Start of Data to examine

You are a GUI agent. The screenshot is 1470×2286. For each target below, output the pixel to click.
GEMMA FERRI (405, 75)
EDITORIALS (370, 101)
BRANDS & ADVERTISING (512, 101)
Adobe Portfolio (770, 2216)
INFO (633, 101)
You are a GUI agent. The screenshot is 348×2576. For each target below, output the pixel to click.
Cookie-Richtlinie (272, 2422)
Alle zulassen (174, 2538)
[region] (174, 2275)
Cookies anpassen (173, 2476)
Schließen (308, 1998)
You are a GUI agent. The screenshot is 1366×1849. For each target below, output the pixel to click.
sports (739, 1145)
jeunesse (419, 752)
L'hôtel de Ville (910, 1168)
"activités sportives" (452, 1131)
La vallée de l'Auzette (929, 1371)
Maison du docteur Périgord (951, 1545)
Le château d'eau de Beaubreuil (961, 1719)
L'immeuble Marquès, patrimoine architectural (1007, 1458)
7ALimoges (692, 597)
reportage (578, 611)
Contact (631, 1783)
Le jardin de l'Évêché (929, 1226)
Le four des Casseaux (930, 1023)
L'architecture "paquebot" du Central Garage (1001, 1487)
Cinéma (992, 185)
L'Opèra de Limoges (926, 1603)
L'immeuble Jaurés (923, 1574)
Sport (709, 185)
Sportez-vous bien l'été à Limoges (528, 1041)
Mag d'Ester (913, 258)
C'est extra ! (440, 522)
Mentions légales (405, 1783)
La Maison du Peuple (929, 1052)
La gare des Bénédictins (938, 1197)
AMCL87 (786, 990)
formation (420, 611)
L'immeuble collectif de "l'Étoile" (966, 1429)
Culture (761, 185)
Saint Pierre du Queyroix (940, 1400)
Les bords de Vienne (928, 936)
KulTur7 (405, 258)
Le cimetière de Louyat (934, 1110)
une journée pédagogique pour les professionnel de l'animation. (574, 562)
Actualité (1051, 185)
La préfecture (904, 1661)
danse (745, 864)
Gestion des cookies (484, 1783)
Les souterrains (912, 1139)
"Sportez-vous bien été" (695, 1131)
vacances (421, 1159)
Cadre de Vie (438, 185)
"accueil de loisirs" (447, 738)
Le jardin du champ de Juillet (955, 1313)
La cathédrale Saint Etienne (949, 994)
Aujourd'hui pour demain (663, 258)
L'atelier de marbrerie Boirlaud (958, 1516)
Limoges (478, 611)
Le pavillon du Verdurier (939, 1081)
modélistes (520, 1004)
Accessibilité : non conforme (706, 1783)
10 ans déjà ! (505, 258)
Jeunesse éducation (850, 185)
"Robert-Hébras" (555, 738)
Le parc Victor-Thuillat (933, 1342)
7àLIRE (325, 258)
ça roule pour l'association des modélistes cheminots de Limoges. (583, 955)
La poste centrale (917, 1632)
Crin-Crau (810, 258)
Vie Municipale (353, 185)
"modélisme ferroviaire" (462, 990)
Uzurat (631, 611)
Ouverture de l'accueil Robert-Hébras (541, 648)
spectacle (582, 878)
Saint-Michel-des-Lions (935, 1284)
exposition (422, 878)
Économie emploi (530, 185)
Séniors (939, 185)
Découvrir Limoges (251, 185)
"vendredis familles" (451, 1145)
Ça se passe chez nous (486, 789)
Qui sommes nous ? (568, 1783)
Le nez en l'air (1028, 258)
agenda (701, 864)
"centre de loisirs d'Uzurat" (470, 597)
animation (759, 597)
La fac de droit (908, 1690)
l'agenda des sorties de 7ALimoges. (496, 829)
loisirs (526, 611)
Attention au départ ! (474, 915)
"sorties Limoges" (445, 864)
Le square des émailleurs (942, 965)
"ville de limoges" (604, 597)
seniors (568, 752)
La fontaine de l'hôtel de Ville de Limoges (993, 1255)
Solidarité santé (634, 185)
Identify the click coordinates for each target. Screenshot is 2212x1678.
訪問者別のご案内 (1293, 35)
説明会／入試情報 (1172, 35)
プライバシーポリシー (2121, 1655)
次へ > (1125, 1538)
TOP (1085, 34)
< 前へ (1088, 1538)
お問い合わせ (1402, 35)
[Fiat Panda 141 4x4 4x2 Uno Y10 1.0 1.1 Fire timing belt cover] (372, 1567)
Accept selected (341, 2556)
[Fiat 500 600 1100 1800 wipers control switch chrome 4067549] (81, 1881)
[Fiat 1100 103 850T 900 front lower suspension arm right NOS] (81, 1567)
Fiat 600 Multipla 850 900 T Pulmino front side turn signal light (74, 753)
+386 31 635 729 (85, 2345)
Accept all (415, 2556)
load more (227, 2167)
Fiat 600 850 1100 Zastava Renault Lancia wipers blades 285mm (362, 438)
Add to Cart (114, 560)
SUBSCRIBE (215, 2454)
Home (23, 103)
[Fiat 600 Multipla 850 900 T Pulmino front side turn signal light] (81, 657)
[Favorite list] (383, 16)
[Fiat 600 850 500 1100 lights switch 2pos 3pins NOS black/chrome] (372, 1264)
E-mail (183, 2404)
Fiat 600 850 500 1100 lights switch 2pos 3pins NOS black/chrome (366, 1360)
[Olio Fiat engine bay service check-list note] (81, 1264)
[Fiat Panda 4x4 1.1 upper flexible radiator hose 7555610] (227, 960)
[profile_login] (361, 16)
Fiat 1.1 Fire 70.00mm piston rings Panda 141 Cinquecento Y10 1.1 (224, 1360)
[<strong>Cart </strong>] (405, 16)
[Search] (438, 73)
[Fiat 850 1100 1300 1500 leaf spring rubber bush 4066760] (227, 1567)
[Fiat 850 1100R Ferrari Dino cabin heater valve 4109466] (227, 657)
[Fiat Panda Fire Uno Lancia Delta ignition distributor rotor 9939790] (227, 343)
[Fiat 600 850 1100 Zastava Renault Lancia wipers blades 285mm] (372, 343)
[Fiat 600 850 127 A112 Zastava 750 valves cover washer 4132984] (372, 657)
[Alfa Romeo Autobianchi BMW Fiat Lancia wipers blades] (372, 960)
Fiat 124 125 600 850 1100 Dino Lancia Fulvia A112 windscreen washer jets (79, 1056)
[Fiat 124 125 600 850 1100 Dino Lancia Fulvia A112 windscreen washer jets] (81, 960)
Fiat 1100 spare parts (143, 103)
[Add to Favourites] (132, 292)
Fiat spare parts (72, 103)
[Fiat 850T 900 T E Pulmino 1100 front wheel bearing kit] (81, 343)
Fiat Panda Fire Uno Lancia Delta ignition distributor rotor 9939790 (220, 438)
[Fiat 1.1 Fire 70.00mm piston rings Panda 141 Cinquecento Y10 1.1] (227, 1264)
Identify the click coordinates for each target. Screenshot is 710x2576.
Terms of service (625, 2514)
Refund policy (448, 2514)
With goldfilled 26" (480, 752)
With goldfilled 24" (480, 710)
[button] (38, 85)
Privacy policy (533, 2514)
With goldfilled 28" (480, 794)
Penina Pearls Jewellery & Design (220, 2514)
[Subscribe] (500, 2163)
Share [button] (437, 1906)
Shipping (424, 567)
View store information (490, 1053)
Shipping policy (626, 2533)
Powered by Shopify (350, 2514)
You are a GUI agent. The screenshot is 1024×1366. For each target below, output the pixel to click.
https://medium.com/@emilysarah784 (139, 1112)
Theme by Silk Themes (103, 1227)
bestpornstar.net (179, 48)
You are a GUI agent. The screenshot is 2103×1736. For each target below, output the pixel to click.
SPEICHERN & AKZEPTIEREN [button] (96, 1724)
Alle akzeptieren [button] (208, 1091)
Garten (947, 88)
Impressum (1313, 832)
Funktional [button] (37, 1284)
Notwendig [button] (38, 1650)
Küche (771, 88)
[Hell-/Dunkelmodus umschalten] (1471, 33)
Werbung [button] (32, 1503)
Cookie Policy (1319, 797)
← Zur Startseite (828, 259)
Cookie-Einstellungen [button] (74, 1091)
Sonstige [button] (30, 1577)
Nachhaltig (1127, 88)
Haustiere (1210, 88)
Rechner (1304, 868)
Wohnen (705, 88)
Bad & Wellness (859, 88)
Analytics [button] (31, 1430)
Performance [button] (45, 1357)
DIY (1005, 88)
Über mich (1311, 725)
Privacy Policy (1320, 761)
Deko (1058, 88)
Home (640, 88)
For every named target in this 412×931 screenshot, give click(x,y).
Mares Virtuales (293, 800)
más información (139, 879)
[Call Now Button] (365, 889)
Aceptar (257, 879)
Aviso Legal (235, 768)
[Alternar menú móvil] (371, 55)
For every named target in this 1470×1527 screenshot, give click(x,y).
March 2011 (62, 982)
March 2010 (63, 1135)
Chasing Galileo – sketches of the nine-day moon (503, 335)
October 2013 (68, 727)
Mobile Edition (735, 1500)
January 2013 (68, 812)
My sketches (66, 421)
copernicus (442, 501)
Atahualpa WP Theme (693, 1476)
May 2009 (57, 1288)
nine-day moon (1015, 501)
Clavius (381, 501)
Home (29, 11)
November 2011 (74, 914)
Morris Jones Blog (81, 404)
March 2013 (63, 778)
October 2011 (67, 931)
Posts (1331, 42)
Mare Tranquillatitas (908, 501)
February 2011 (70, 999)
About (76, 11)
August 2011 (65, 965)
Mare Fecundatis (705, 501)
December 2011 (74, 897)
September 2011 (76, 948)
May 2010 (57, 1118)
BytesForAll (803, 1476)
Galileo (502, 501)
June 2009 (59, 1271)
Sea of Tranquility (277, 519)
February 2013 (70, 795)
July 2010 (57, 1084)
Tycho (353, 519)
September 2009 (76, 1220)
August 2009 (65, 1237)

End of Data to examine

Directions: Whenever a line includes the word "ignition", pull it out of the entries.

Output below:
[Fiat Panda Fire Uno Lancia Delta ignition distributor rotor 9939790] (227, 343)
Fiat Panda Fire Uno Lancia Delta ignition distributor rotor 9939790 (220, 438)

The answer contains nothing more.